### EXERCISES TO COMPLETE:
a: The passage about Jefferson Davis names the qualities of his knowledge that impressed those who knew him in later years. List every one of those qualities.
b: Carry the passage about Jefferson Davis further, picking up right after its last sentence.

### PAGE:
Jefferson Davis was a man of similar tastes and temperament. He had always been a student. Those who knew him during his army life attest that he always evinced a contemptuous aversion to the common dissipations and frivolities of the camp, and that whenever not engaged in active duty he devoted himself to diligent and instructive reading.

These two congenial spirits thus thrown together in their rustic seclusion, employed the large leisure which the planter's life of that day afforded, in eager and systematic intellectual culture and training. They read everything and they discussed everything. Their constant exchange of ideas and impressions on every variety of subjects, enlarged and precised their knowledge, and the frequent clashes of their minds in keen debate fixed the clearness and certainty of their convictions, and developed the power of enforcing them by logical exposition and copious argument and illustration.

From this veritable gymnasium, Jefferson Davis emerged at the end of seven years, a trained intellectual athlete, with all the muscles of his mind perfectly developed and thoroughly fit for any service which might be thrown upon them.

No one who knew Mr. Davis in after years could fail to be impressed with the extraordinary range, accuracy, and variety of his knowledge on all kinds of subjects, or to wonder how, in so active a life, he had found time to gain it.

### LISTED ENTRIES:
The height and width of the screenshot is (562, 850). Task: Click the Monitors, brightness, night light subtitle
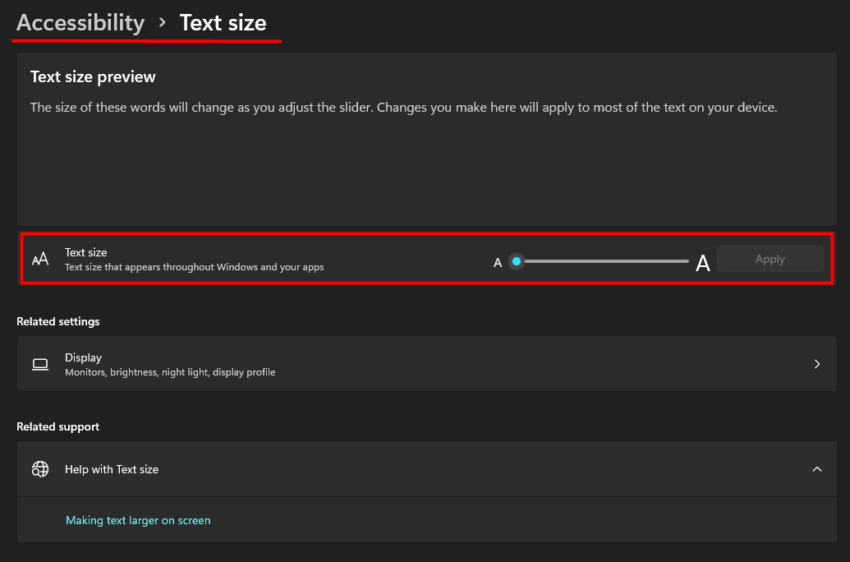click(x=170, y=372)
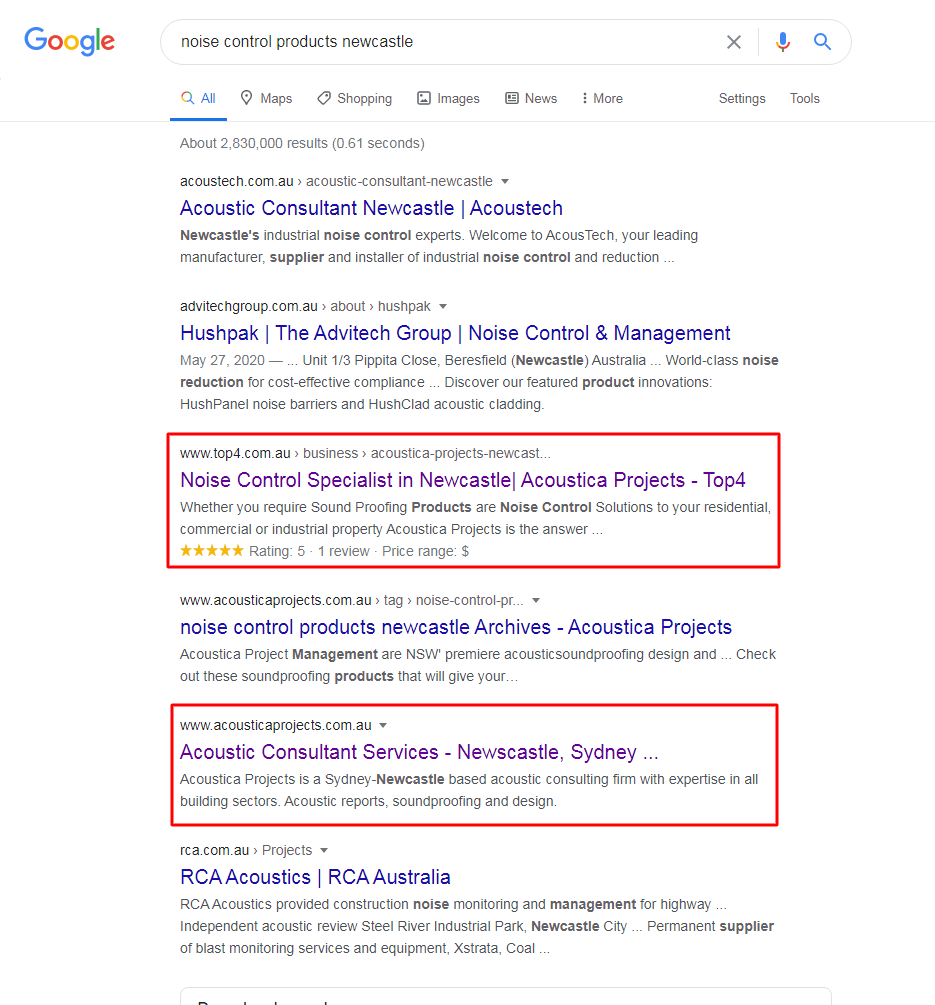The image size is (935, 1005).
Task: Open the Hushpak Advitech Group result
Action: (455, 333)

### ANSWERS PER TASK:
a: range, accuracy, variety

b:
All equally wondered at the marvelous aptness and power as an orator and debater, displayed from the very opening of his public career by a man whose previous life had been passed in active military service on the frontier, and afterwards in the seclusion of rural life.

These marvels are no doubt accounted for in part by his great natural gifts, but also in large degree by the results of these fruitful years which he passed in study, discussion and debate with his gifted brother.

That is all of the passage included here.